= Work order =
Repeat exactly, and only, the lines of the entries below from the one with "Where should I click to: Click" through the one with "Given: Click the dropdown-type", both ends included.

= The records =
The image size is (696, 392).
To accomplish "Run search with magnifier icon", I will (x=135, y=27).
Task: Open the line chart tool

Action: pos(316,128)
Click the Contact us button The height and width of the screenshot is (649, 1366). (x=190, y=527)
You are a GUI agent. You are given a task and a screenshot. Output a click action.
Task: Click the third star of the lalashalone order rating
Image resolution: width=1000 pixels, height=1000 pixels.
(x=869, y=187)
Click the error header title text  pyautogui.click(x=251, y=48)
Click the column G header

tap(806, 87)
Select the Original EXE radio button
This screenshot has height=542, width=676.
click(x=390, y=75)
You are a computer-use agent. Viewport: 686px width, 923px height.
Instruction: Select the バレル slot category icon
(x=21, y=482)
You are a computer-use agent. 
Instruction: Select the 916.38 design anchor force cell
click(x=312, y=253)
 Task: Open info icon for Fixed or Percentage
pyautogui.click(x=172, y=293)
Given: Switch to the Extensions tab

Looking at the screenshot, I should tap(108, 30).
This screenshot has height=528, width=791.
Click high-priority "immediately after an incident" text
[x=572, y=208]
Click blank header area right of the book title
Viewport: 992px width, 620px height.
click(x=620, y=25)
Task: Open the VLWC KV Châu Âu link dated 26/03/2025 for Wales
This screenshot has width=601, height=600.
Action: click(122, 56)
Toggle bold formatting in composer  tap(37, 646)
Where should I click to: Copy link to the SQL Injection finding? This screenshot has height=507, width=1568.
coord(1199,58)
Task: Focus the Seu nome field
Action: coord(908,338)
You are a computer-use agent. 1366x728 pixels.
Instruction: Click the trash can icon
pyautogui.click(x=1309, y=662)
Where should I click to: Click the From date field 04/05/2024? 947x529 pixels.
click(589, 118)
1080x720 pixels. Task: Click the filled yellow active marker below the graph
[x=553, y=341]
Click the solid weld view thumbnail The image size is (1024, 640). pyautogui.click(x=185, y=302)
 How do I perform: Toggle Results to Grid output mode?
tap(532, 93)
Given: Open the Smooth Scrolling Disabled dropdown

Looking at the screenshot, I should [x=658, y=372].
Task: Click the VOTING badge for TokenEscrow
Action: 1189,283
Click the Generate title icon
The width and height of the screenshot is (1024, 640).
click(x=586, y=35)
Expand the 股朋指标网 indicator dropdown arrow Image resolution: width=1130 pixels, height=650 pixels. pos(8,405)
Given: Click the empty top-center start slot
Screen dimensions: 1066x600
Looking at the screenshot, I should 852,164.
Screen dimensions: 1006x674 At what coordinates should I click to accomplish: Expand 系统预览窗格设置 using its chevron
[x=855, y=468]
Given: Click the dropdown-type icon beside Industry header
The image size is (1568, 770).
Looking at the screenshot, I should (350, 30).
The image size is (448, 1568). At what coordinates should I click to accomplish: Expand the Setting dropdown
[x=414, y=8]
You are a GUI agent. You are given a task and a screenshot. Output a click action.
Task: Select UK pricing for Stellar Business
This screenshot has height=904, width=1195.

= Answer box =
Where should I click to: Click the From date field 04/05/2024? 947x529 pixels.
click(589, 118)
1080x720 pixels. Task: Click the filled yellow active marker below the graph
[x=553, y=341]
Click the solid weld view thumbnail The image size is (1024, 640). pyautogui.click(x=185, y=302)
 How do I perform: Toggle Results to Grid output mode?
tap(532, 93)
Given: Open the Smooth Scrolling Disabled dropdown

Looking at the screenshot, I should [x=658, y=372].
Task: Click the VOTING badge for TokenEscrow
Action: 1189,283
Click the Generate title icon
The width and height of the screenshot is (1024, 640).
click(x=586, y=35)
Expand the 股朋指标网 indicator dropdown arrow Image resolution: width=1130 pixels, height=650 pixels. pos(8,405)
Given: Click the empty top-center start slot
Screen dimensions: 1066x600
Looking at the screenshot, I should 852,164.
Screen dimensions: 1006x674 At what coordinates should I click to accomplish: Expand 系统预览窗格设置 using its chevron
[x=855, y=468]
Given: Click the dropdown-type icon beside Industry header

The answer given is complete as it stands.